--- TASK ITEM ---
A word-for-word copy of the listing that follows is required.

______________________________

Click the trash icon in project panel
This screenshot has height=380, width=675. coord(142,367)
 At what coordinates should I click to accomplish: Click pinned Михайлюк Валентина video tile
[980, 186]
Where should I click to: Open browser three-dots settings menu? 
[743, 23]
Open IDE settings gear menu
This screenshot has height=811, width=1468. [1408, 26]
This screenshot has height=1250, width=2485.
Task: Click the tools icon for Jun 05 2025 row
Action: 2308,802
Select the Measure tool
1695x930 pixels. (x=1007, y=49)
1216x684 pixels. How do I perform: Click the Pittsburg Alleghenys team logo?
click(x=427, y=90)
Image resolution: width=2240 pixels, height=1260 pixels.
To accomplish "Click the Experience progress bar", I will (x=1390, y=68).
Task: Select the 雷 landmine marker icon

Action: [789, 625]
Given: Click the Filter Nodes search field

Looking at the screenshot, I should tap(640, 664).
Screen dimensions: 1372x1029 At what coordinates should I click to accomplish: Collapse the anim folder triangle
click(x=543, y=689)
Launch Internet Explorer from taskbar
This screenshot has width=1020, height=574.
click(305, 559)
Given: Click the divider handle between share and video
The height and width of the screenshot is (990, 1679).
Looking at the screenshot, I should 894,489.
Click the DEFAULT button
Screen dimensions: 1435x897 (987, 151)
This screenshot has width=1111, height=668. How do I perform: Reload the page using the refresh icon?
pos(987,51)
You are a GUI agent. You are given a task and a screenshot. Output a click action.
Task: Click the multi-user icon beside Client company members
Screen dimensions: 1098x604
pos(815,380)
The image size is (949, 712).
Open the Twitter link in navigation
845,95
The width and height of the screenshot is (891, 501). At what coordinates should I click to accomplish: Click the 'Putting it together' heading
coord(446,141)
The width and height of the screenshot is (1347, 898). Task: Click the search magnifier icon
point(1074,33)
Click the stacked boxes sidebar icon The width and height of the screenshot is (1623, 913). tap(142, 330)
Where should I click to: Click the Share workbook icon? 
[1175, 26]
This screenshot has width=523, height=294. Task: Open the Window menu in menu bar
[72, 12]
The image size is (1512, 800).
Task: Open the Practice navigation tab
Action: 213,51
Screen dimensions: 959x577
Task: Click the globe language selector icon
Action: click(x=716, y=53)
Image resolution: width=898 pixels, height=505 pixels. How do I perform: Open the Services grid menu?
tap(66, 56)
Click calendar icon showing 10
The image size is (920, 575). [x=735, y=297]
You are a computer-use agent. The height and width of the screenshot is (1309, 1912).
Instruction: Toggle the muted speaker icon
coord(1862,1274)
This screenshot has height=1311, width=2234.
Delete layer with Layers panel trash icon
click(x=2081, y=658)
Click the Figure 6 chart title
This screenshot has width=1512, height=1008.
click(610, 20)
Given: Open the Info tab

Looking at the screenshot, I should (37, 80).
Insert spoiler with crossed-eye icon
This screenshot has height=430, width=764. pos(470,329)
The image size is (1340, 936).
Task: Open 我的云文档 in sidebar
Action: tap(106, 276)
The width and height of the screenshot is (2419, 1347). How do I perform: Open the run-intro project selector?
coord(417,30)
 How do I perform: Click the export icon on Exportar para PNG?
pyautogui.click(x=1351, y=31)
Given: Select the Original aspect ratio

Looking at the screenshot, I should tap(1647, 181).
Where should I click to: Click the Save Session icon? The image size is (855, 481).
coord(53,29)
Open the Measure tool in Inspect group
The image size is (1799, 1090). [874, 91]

______________________________

--- TASK ANSWER ---
Click the trash icon in project panel
This screenshot has height=380, width=675. coord(142,367)
 At what coordinates should I click to accomplish: Click pinned Михайлюк Валентина video tile
[980, 186]
Where should I click to: Open browser three-dots settings menu? 
[743, 23]
Open IDE settings gear menu
This screenshot has height=811, width=1468. [1408, 26]
This screenshot has height=1250, width=2485.
Task: Click the tools icon for Jun 05 2025 row
Action: 2308,802
Select the Measure tool
1695x930 pixels. (x=1007, y=49)
1216x684 pixels. How do I perform: Click the Pittsburg Alleghenys team logo?
click(x=427, y=90)
Image resolution: width=2240 pixels, height=1260 pixels.
To accomplish "Click the Experience progress bar", I will (x=1390, y=68).
Task: Select the 雷 landmine marker icon

Action: [789, 625]
Given: Click the Filter Nodes search field

Looking at the screenshot, I should tap(640, 664).
Screen dimensions: 1372x1029 At what coordinates should I click to accomplish: Collapse the anim folder triangle
click(x=543, y=689)
Launch Internet Explorer from taskbar
This screenshot has width=1020, height=574.
click(305, 559)
Given: Click the divider handle between share and video
The height and width of the screenshot is (990, 1679).
Looking at the screenshot, I should 894,489.
Click the DEFAULT button
Screen dimensions: 1435x897 (987, 151)
This screenshot has width=1111, height=668. How do I perform: Reload the page using the refresh icon?
pos(987,51)
You are a GUI agent. You are given a task and a screenshot. Output a click action.
Task: Click the multi-user icon beside Client company members
Screen dimensions: 1098x604
pos(815,380)
The image size is (949, 712).
Open the Twitter link in navigation
845,95
The width and height of the screenshot is (891, 501). At what coordinates should I click to accomplish: Click the 'Putting it together' heading
coord(446,141)
The width and height of the screenshot is (1347, 898). Task: Click the search magnifier icon
point(1074,33)
Click the stacked boxes sidebar icon The width and height of the screenshot is (1623, 913). tap(142, 330)
Where should I click to: Click the Share workbook icon? 
[1175, 26]
This screenshot has width=523, height=294. Task: Open the Window menu in menu bar
[72, 12]
The image size is (1512, 800).
Task: Open the Practice navigation tab
Action: 213,51
Screen dimensions: 959x577
Task: Click the globe language selector icon
Action: click(x=716, y=53)
Image resolution: width=898 pixels, height=505 pixels. How do I perform: Open the Services grid menu?
tap(66, 56)
Click calendar icon showing 10
The image size is (920, 575). [x=735, y=297]
You are a computer-use agent. The height and width of the screenshot is (1309, 1912).
Instruction: Toggle the muted speaker icon
coord(1862,1274)
This screenshot has height=1311, width=2234.
Delete layer with Layers panel trash icon
click(x=2081, y=658)
Click the Figure 6 chart title
This screenshot has width=1512, height=1008.
click(610, 20)
Given: Open the Info tab

Looking at the screenshot, I should (37, 80).
Insert spoiler with crossed-eye icon
This screenshot has height=430, width=764. pos(470,329)
The image size is (1340, 936).
Task: Open 我的云文档 in sidebar
Action: tap(106, 276)
The width and height of the screenshot is (2419, 1347). How do I perform: Open the run-intro project selector?
coord(417,30)
 How do I perform: Click the export icon on Exportar para PNG?
pyautogui.click(x=1351, y=31)
Given: Select the Original aspect ratio

Looking at the screenshot, I should tap(1647, 181).
Where should I click to: Click the Save Session icon? The image size is (855, 481).
coord(53,29)
Open the Measure tool in Inspect group
The image size is (1799, 1090). [874, 91]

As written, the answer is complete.